By late fall of 1990, John Moscow and his investigators had questioned many current and former BCCI employees. Among the witnesses had been Amer Lodhi, the lawyer with ties to the bank who had first talked to Tampa prosecutors at Jack Blum's urging, and Abdur Sakhia, the BCCI manager in Miami and New York who had finally left the bank earlier in 1990. Out of the October turmoil at the bank came a new level of assistance for the investigation from BCCI employees.

"A lot of them were angry," said Robert Morgenthau. "They had been told they were shareholders. They were going to get their share through ICIC. Then they found out they weren't."

The discontent was a gold mine. And one of the nuggets represented a major defection.

Masihur Rahman first learned of Abedi's dream in 1972 when the two men were colleagues at United Bank in Pakistan. Since 1975, he had served as BCCI's $200,000-a-year chief financial officer. But Rahman said it was not until he had become chairman of the bank's internal review committee in the spring of 1990 that he got a view of the bank's financial picture that was unobstructed by deception and manipulation. What he saw disturbed and angered him. The more Rahman learned, the more he became convinced that his only recourse was to quit, for he, the man in charge of the finances, had been deceived.

As soon as the internal report was finished, Rahman told the bank management that he was resigning. His fellow executives tried to persuade him to stay. They even asked his American wife to plead with him to remain, but Rahman was adamant and, on August 1, 1990, he resigned from the bank. In the days following his resignation, anonymous telephone callers threatened Rahman, his wife, and their two young children. The police in the London suburb of Guildford where the family lived set up special patrols in the neighborhood and hooked up an alarm system tied directly to the police station. About the same time, Rahman learned from another former BCCI executive, John Hillbery, that a shot had been fired through a window at Hillbery's home. Early that fall, the Rahmans pulled their children out of school and eventually the family fled to the United States.

Late in October, Rahman stepped forward. Through an intermediary, he contacted Morgenthau's office and arranged to be questioned informally. He provided a bombshell: two Price Waterhouse audits described BCCI's hidden ownership of First American Bankshares through a series of sham loan transactions with shareholders of CCAH. They had been given to the Bank of England in November 1989 and March 1990. While the prosecutors did not receive copies of the documents immediately, Rahman provided enough information for Morgenthau to ask the Bank of England for them.

Based on information from Rahman and other present and former

BCCI employees, a new round of subpoenas was issued by the New York

County grand jury in October and November of 1990. Equally important,

Morgenthau instructed John Moscow to share the information with the

Federal Reserve regulators in Washington.

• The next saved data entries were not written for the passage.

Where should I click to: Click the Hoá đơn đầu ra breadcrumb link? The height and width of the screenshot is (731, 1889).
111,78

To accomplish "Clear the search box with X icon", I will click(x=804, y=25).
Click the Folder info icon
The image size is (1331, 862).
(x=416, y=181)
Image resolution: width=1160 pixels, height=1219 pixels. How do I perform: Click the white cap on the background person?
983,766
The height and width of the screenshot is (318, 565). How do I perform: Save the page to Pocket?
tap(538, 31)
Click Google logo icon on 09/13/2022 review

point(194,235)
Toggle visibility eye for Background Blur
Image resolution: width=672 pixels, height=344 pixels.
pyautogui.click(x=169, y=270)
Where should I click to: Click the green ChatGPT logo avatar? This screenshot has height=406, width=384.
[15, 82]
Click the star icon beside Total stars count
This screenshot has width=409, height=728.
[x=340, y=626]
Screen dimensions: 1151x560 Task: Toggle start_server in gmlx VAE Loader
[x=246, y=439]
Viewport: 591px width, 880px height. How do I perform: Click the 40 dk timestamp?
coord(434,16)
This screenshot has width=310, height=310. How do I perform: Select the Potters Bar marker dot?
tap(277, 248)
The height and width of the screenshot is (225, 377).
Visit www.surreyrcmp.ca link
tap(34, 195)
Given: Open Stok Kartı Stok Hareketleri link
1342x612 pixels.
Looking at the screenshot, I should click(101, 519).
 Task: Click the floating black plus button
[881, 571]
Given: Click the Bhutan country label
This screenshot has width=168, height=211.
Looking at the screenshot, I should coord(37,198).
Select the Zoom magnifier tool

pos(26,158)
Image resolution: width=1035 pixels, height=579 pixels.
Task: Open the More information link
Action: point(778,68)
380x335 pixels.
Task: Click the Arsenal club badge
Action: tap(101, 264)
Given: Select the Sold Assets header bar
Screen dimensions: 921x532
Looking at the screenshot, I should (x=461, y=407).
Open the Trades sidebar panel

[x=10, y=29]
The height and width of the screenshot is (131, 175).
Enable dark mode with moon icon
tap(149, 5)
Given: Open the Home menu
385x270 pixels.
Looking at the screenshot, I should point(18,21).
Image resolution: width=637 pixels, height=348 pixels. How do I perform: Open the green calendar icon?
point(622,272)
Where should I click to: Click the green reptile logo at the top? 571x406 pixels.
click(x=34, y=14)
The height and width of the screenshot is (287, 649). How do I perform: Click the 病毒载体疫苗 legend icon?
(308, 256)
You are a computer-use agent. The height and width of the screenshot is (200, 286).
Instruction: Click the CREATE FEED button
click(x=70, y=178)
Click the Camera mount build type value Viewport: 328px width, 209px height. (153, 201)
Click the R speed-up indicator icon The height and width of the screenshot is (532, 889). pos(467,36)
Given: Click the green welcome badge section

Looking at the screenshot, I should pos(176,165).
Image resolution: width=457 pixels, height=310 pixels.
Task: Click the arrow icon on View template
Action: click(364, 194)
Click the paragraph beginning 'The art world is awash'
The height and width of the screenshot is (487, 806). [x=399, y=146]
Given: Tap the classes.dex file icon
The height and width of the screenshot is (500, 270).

For Fed counsel Virgil Mattingly, Jr., and William Taylor, the director of bank supervision, this was the second time that fall they had heard about the Price Waterhouse reports. Earlier, a regulator in Luxembourg had passed on word informally about the findings, but the detailed description provided by Morgenthau's office was far more substantive.

The Fed was finally getting confirmation of what some there had suspected for a good while. Although Rahman was not identified to the Fed initially, the two regulators sensed that Morgenthau's informant was speaking with authority when he said that BCCI had made substantial loans to CCAH shareholders and the loans were secured by CCAH shares. It also matched what the Luxembourg official had told them.

The disclosure meant that BCCI could be the owner of First American Bankshares, the exact arrangement that the Fed had feared since 1981 and which had been denied repeatedly by the bank and by its American lawyers, Clark Clifford and Robert Altman. After a decade of inquiries and examinations by the regulators, after a two-year investigation by the U.S. Customs Service, this potential breakthrough was handed to the Fed by the district attorney for New York County.

Immediately, the Fed staff requested access to the November 1989 and March 1990 Price Waterhouse report from BCCI officials in the United States. The request was relayed to Price Waterhouse in London, where the accountants initially refused to permit the reports to be delivered to the Federal Reserve or examined by Fed staff members because of British laws. The Fed found a way around the laws, however, by demanding that BCCI itself provide them with access to the report. This time the demand came at the right time, for the bank's new management was eager to clean house and restore good relations with the regulators.

On December 10, 1990, a senior staff member of the Federal Reserve arrived at BCCI's plush headquarters on Leadenhall Street in London, where he was allowed to examine the auditor's reports from 1989 and 1990. As Morgenthau's source had said, the Price Waterhouse audits confirmed the existence of long-standing loans by BCCI secured by the shares of CCAH. The total was staggering-more than $1 billion. And the loans were only part of the horrors described in the audits.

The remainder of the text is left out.